--- RECORDS PROVIDED ---

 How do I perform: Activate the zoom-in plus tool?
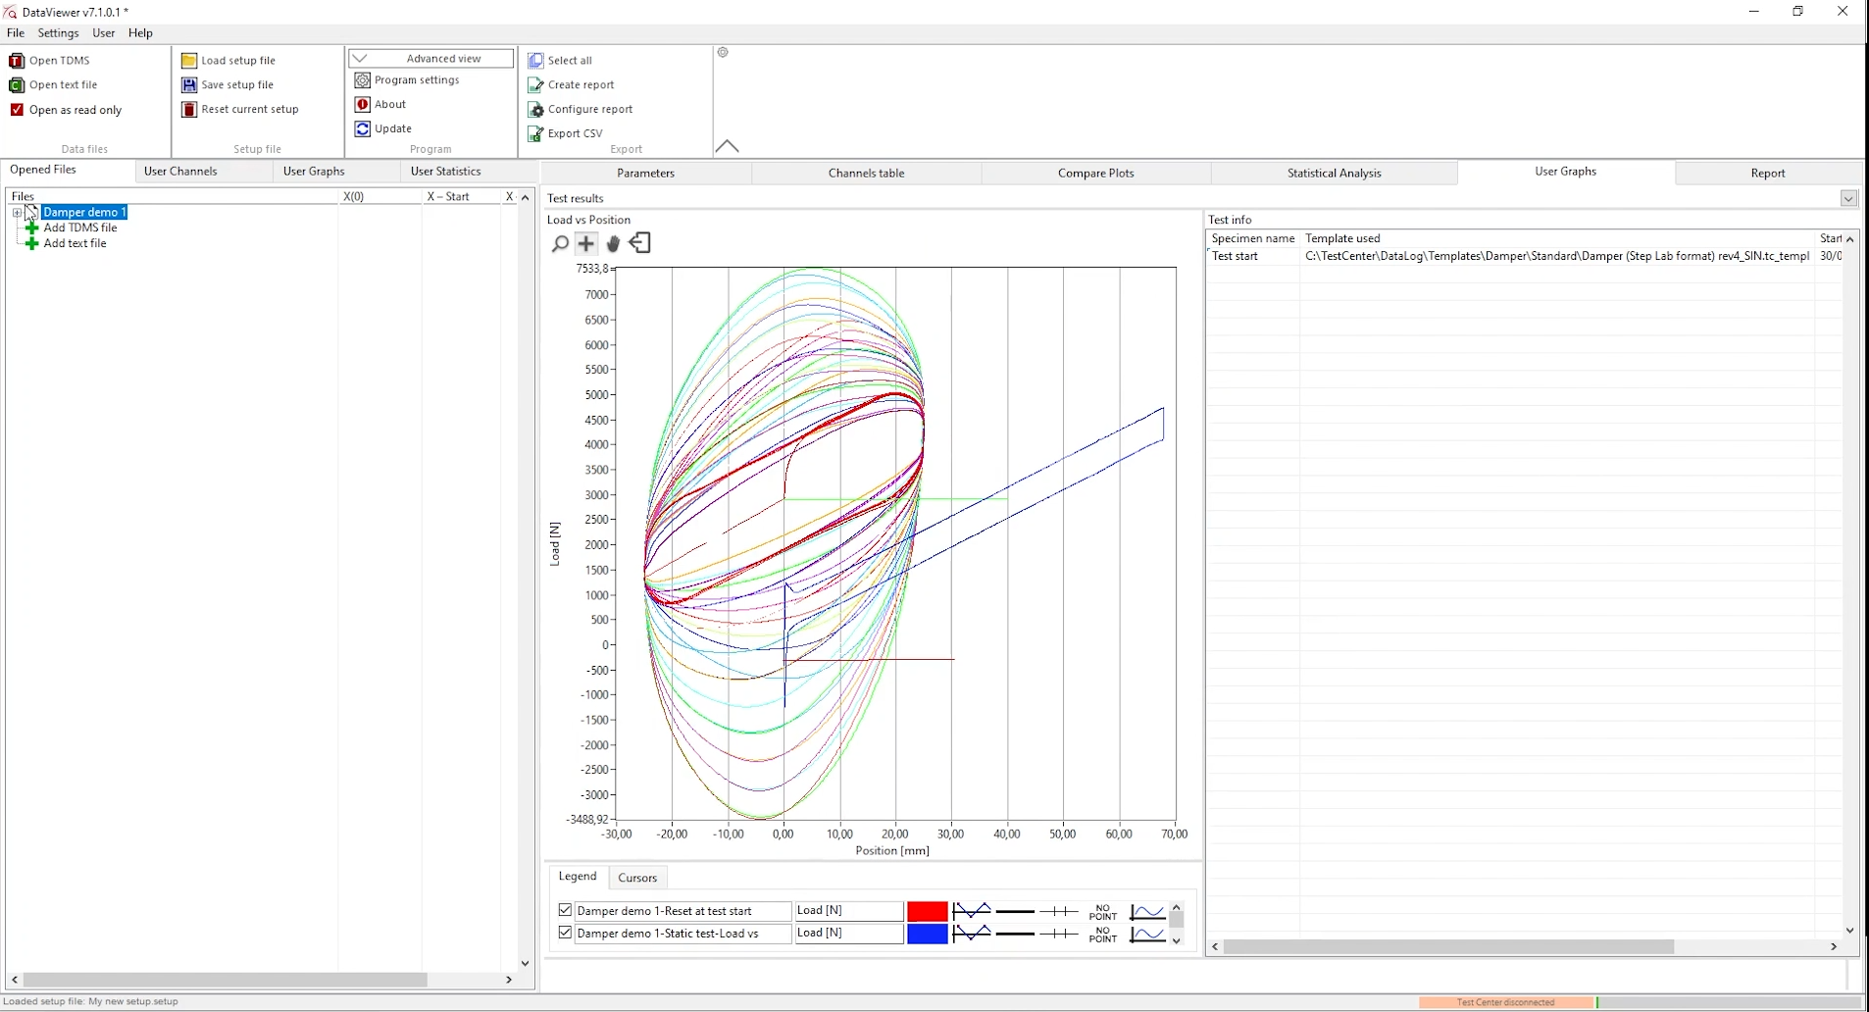coord(586,243)

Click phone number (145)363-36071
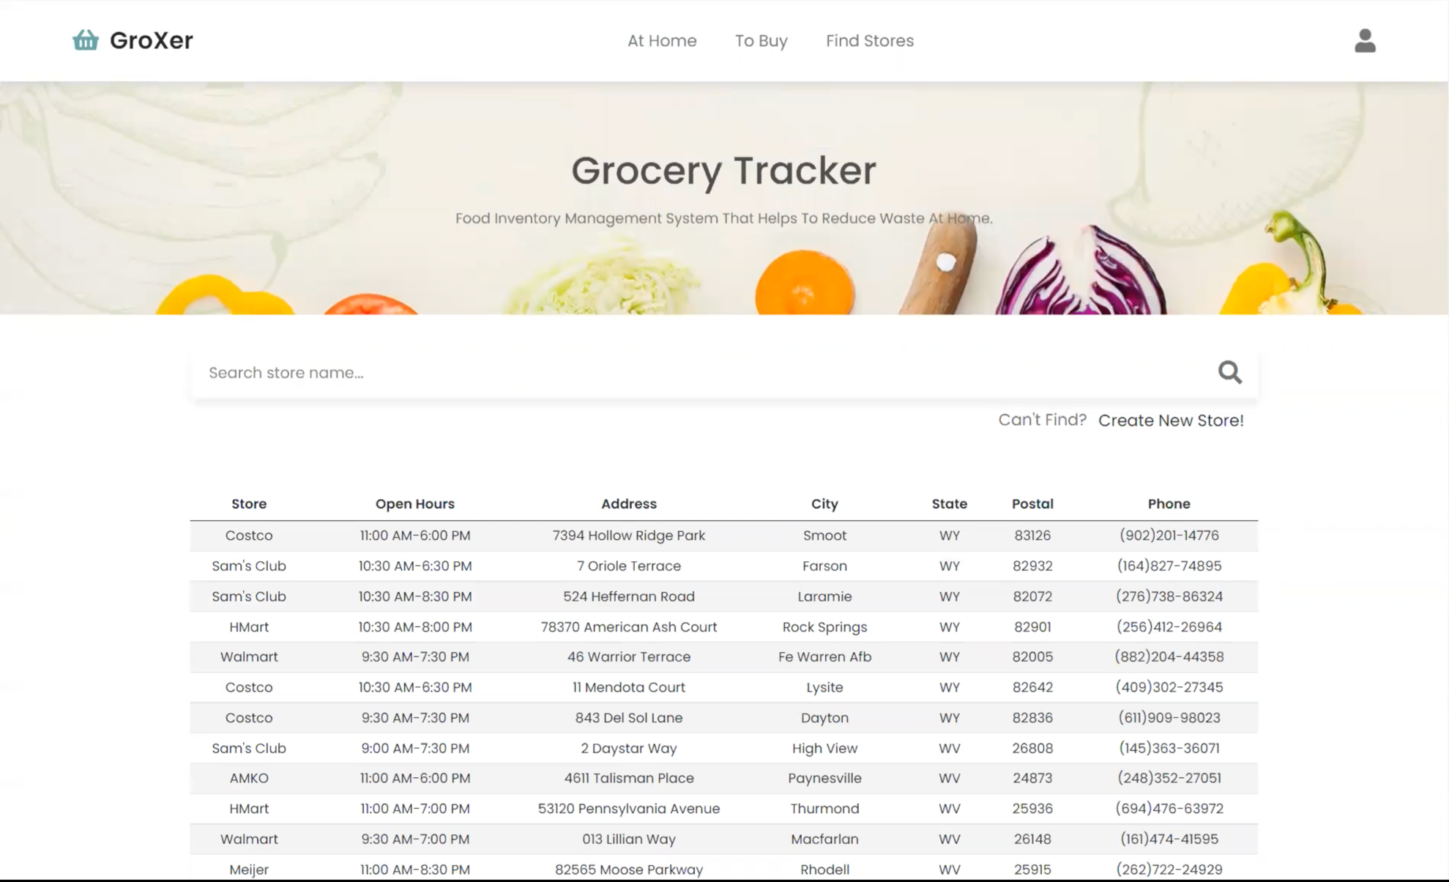[1169, 748]
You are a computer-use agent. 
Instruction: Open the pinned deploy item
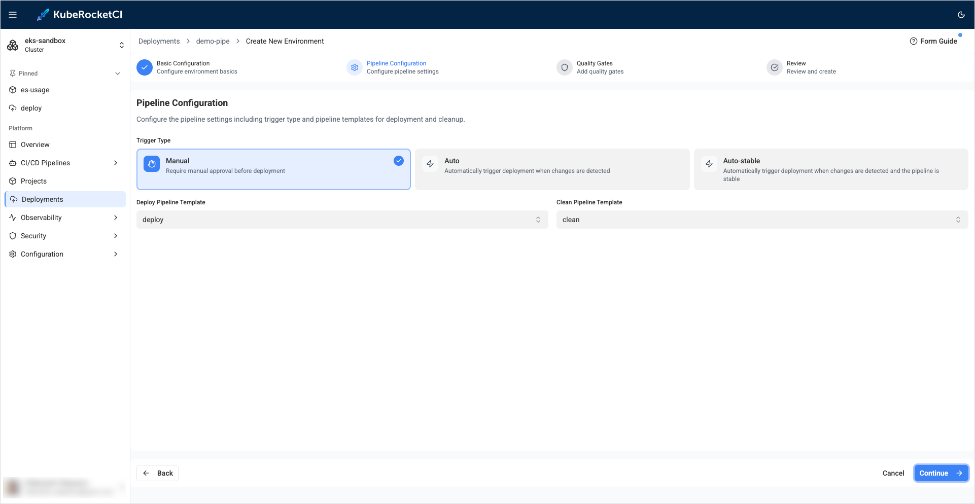(31, 108)
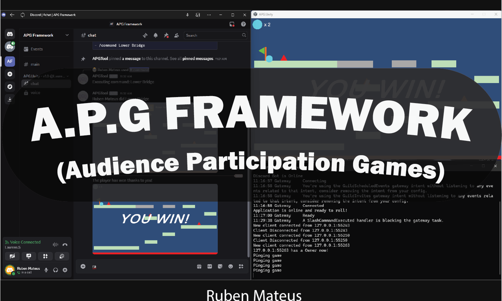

--- YOUR GOAL ---
Give back every entry verbatim. No pictures belong in the copy.

--- REPLY ---
 How do I perform: Activate the zoom-in plus tool?
coord(586,243)

Click phone number (145)363-36071
[1169, 748]
You are a computer-use agent. 
Instruction: Open the pinned deploy item
(31, 108)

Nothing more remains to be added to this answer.